Data for this task Start Marker

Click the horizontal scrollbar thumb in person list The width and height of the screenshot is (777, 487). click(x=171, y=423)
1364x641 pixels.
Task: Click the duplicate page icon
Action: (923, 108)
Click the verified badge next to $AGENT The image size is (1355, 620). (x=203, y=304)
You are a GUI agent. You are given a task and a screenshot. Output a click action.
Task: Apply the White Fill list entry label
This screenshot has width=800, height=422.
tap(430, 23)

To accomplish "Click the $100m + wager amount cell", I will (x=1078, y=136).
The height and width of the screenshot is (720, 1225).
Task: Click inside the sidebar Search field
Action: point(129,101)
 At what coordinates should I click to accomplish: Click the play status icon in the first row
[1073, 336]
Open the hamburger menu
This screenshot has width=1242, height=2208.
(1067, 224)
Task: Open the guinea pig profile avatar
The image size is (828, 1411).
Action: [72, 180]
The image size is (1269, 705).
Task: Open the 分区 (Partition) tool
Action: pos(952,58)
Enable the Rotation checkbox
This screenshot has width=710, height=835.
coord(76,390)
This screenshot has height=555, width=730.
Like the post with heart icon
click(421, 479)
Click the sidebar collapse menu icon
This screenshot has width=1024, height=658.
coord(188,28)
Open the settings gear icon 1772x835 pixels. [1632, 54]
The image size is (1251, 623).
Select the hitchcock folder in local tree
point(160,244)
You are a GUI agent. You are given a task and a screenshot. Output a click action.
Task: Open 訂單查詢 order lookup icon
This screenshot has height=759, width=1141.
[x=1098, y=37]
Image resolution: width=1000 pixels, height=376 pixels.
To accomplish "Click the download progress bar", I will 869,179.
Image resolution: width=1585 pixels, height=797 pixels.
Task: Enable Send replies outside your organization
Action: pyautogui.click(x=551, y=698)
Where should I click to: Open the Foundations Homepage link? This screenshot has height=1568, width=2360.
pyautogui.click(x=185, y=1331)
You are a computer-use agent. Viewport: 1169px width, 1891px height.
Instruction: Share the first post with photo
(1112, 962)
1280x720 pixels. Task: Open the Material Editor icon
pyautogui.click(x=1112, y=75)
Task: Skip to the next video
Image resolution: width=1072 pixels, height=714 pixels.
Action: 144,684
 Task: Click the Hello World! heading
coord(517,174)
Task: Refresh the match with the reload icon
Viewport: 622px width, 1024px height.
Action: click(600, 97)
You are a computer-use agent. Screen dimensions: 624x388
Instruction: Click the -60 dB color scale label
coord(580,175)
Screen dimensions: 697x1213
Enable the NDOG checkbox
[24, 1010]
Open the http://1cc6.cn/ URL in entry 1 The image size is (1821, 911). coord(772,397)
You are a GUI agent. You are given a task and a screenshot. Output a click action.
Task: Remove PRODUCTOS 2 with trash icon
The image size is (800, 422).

Data for this task End Marker

[Task instructions]
Each line that includes the string "entry" should be copied from the data.

[Your solution]
Task: Apply the White Fill list entry label
Open the http://1cc6.cn/ URL in entry 1 The image size is (1821, 911). coord(772,397)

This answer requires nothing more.